“Relax, nothing is under control,” came the words through the loudspeakers, sparking the electricity in the air at last weekend’s Create:Fixate event. British DJ Adam Freeland had just plugged in and lit a jumble of wires and screens and buttons, and as the music began to fill the space beneath the open Downtown Los Angeles sky, things were about to ignite.
The hours before had been a barrage on the senses. The Premiere Events Center, a large warehouse space in the less populous area of downtown, had been filled with art and sculpture and music done by emerging as well as established artists. Curated and produced by Michelle Berc, the theme was “Wisdom Within Us,” and artists were asked to create a piece of art based around their favorite quote for a special collection of new creations.
As Freeland’s song continued, my date and I tried to choke down our heavily-poured vodka drinks in near perfect unison, sensing that there would be some dancing, some expression of energy, some fucking jumping up and down to come soon.
We had walked around the exhibition, carefully noting which of the pieces we liked the most. She liked a multi-paneled work entitled “Jewel-Osco,” which was an installment named after drug stores (or supermarkets), and featured connected string across canvas to nails, in careful geometric precision. I was more attracted to works which resembled Banksy and Ralph Steadman, by Treiops Treyfid and David Phillips, respectively. Some people like replicas of fruit, or peaceful nature scenes, but I’ll take naked cardboard people surrounded by junk mail any time.
“Under Control” gave in to a fever pitch, and the screens high on the wall next to Freeland came to life as we started moving to the beats. Two guys who call themselves “Museum of Traffic,” wearing giant Bono-sized Fly shades and blankets (one of them Superman themed) ran the visuals from a corner booth. They looked as if they’d just come from Burning Man, and their lights flashed and flickered on the walls outside of the warehouse.

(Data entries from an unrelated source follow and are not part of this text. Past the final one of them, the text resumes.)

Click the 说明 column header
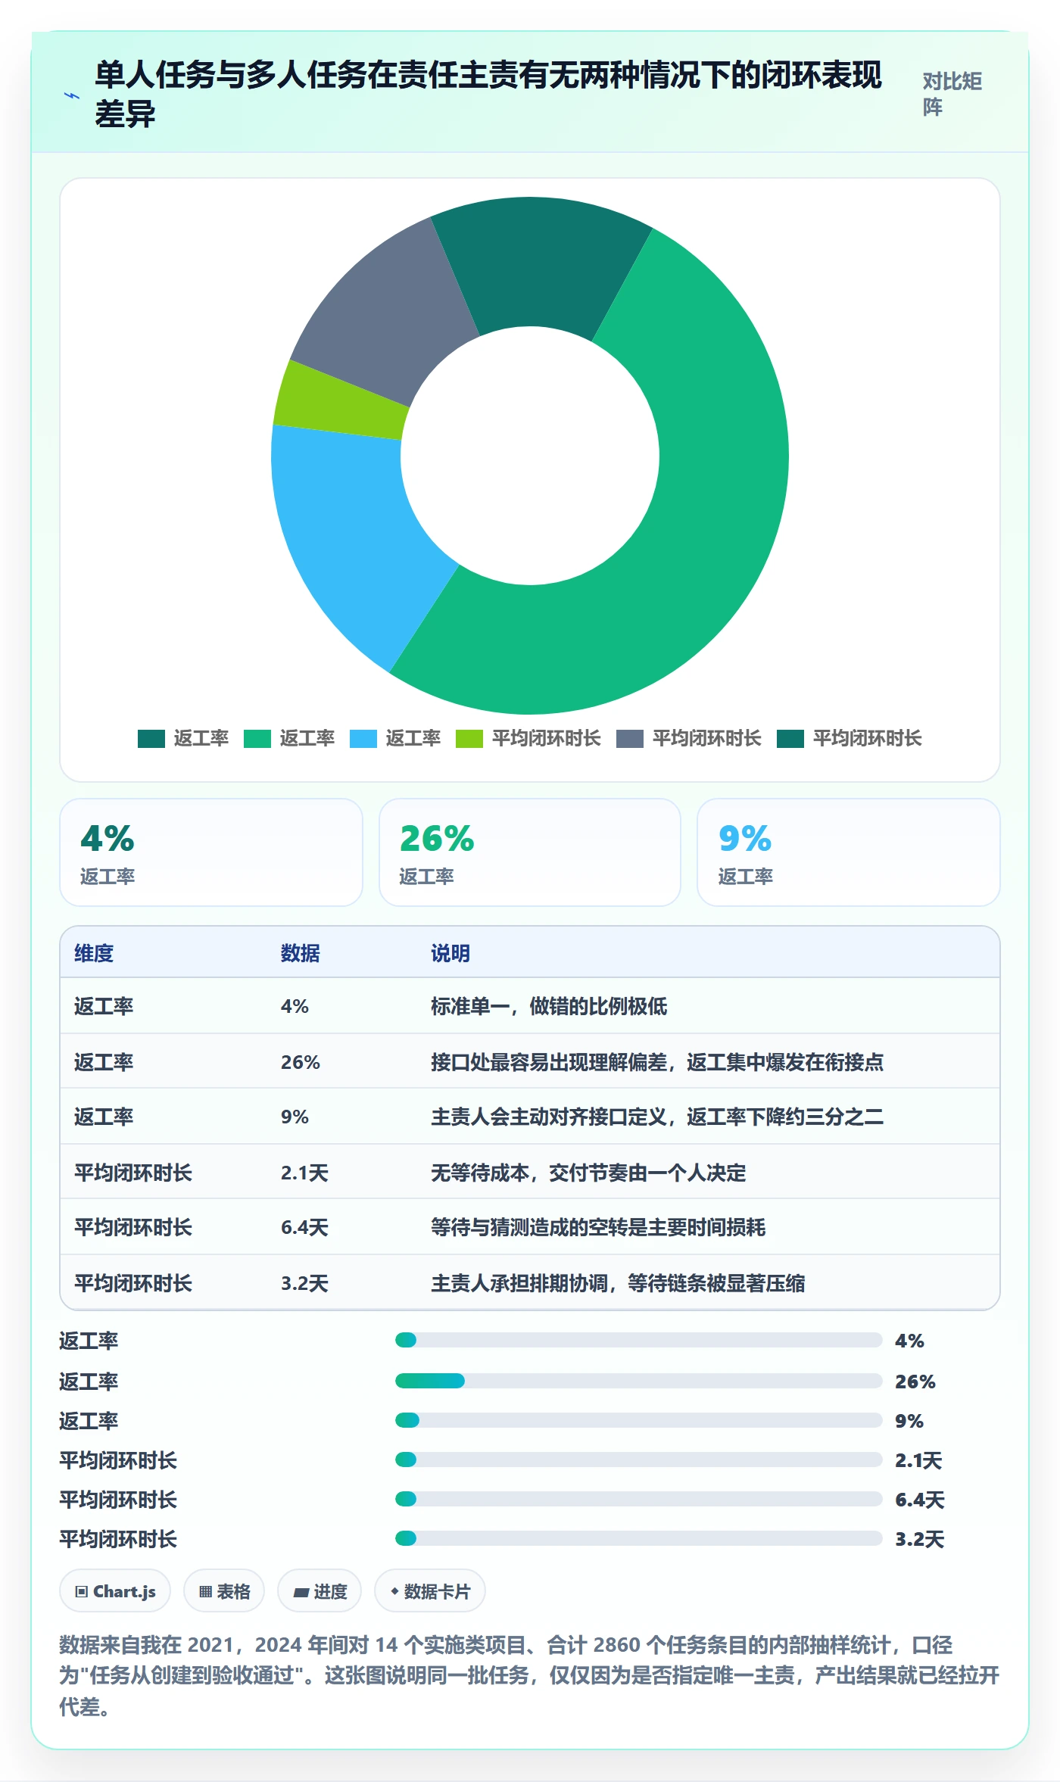1060x1782 pixels. 451,953
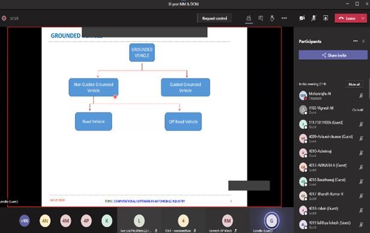The width and height of the screenshot is (370, 233).
Task: Click the raise hand icon
Action: pyautogui.click(x=272, y=18)
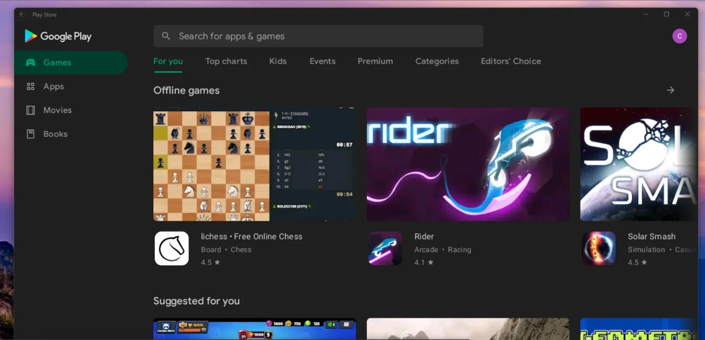Click the Rider game banner image
The height and width of the screenshot is (340, 705).
coord(468,164)
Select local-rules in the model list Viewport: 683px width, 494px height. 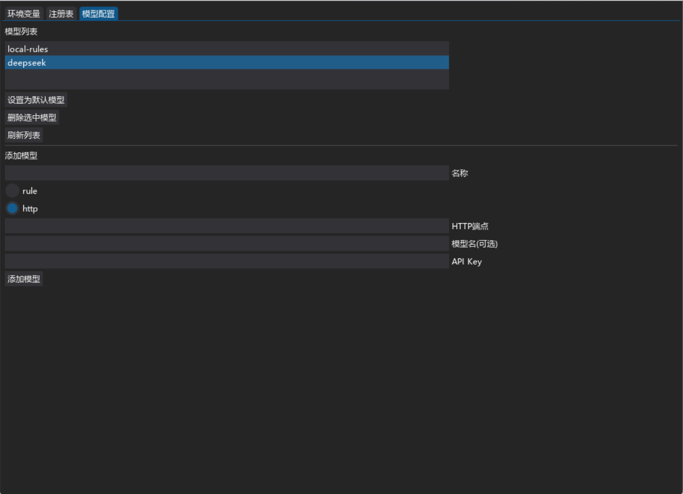pyautogui.click(x=227, y=49)
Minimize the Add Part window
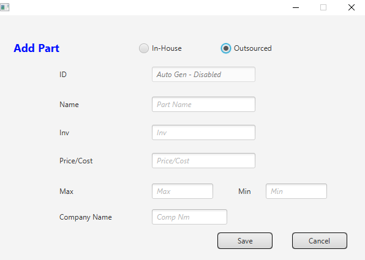The height and width of the screenshot is (260, 365). point(296,7)
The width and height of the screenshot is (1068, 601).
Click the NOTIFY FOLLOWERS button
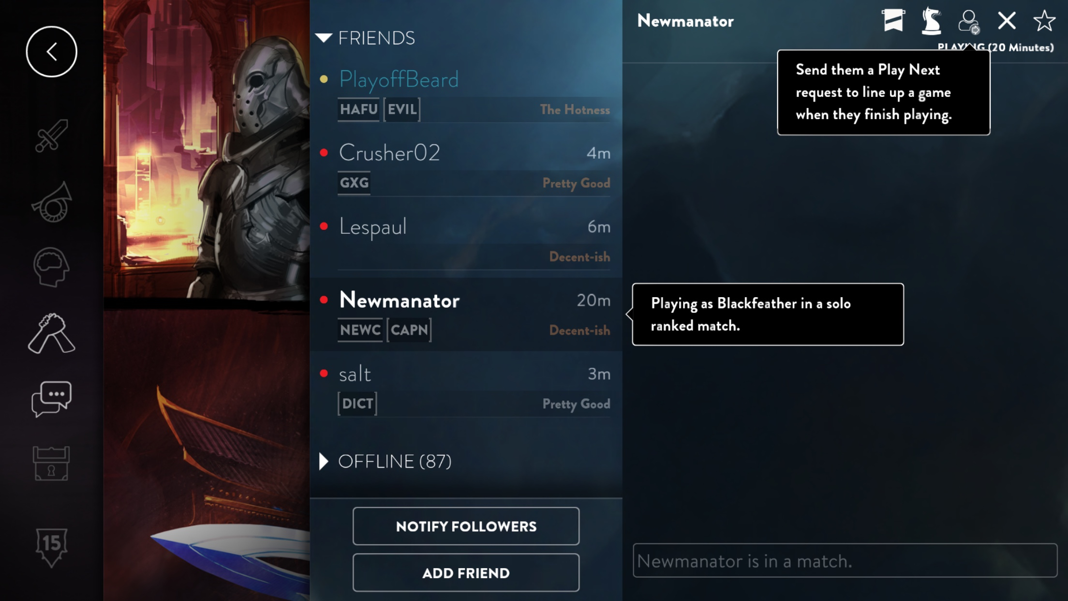(466, 526)
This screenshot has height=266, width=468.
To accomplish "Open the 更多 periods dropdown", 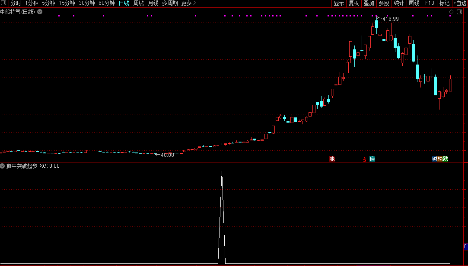I will pos(189,3).
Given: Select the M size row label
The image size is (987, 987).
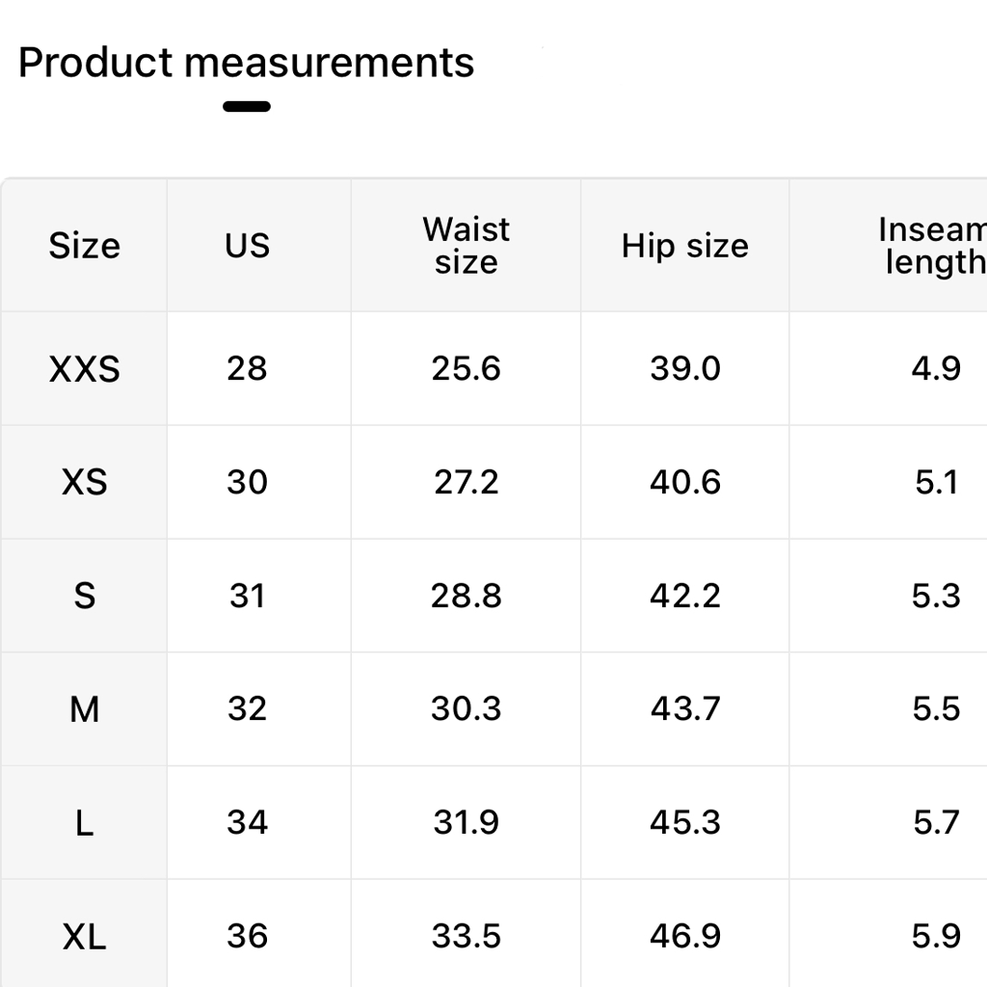Looking at the screenshot, I should 85,709.
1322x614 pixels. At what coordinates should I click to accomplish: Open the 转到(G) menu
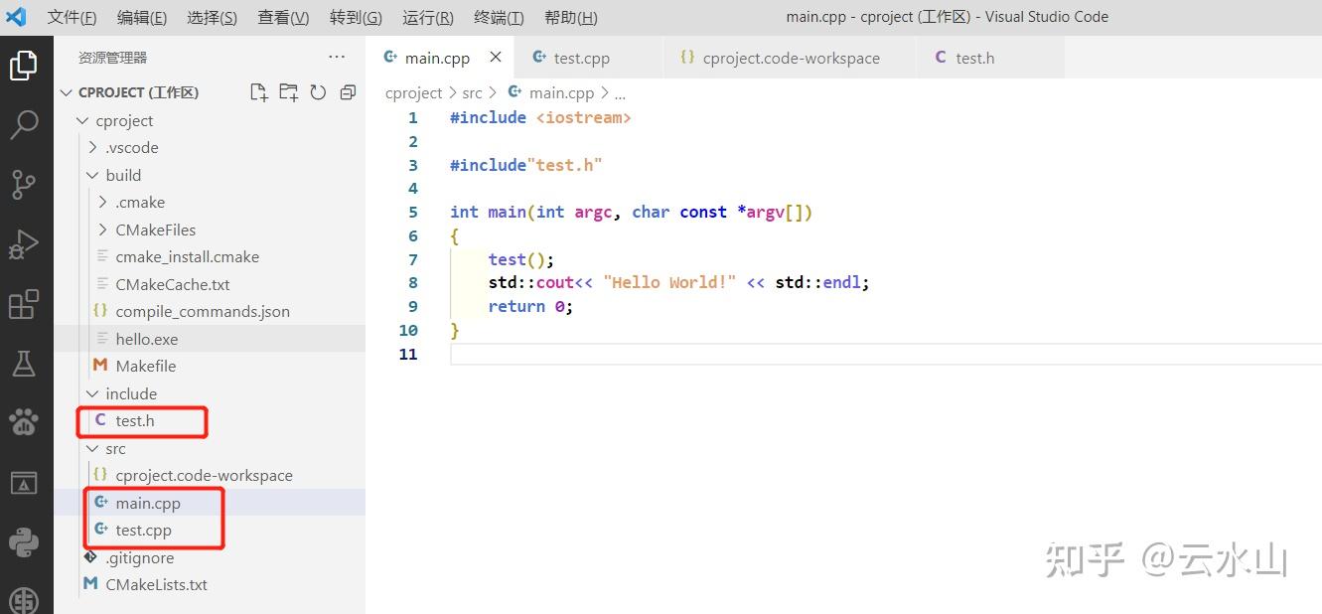[x=355, y=17]
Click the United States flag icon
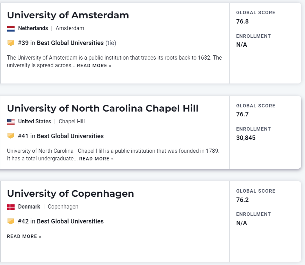Image resolution: width=305 pixels, height=265 pixels. (11, 122)
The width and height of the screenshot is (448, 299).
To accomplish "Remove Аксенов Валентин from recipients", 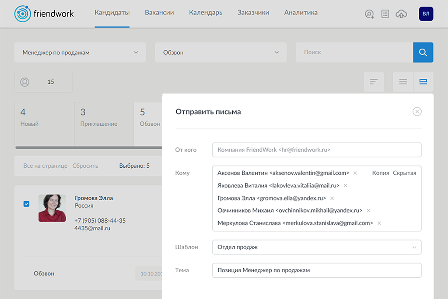I will 355,173.
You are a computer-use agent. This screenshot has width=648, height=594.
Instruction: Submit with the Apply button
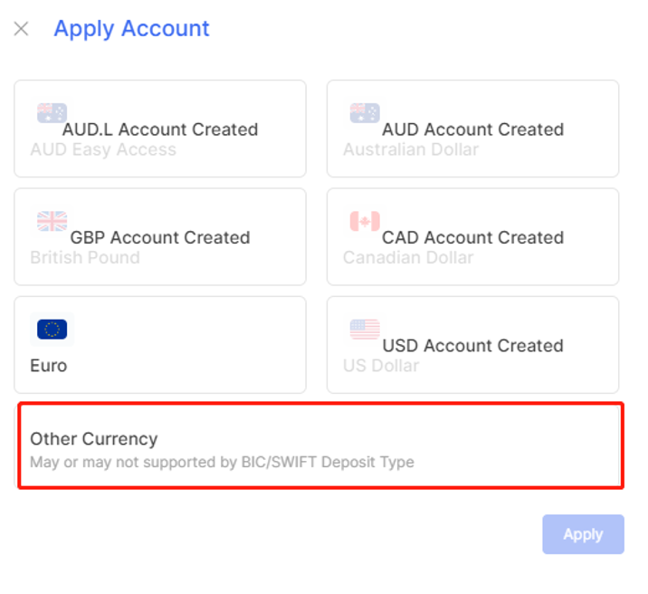coord(583,534)
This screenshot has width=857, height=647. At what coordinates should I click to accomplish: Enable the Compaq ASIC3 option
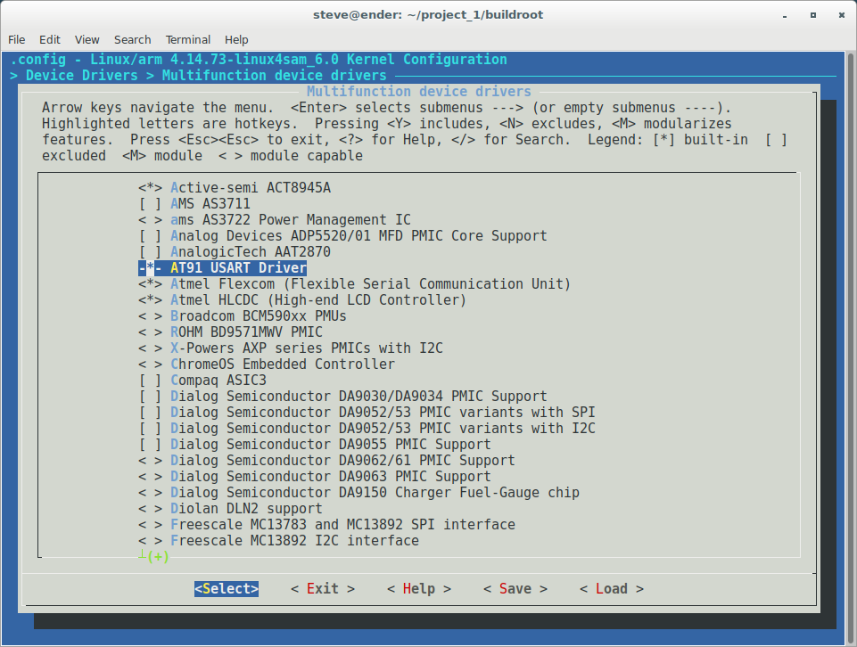[151, 381]
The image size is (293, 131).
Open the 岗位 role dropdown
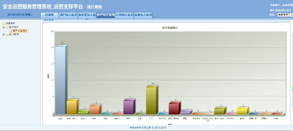284,15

Just before Adam came out, we had watched a band called the Love Grenades play an amazing set back inside. What started as background music as we wandered through exhibits and took silly photos on an electronic postcard kiosk became a focal point, and we watched singer Liz Wight dance between the crowd in her ripped tights as she sang.
Adam Freeland is a DJ, but also a rock star. He plays the crowd every bit as much as any lead guitarist, and throws in snippets of his back catalogue to satisfy the trainspotters. It’s no surprise that he’s about to embark on a tour with his band to support his upcoming album, “Cope.”
In a time where it really does seem as if “nothing is under control,” you’d never have known we were in a credit crunch by looking in at Create:Fixate. Perhaps even in desperate times, art continues to thrive.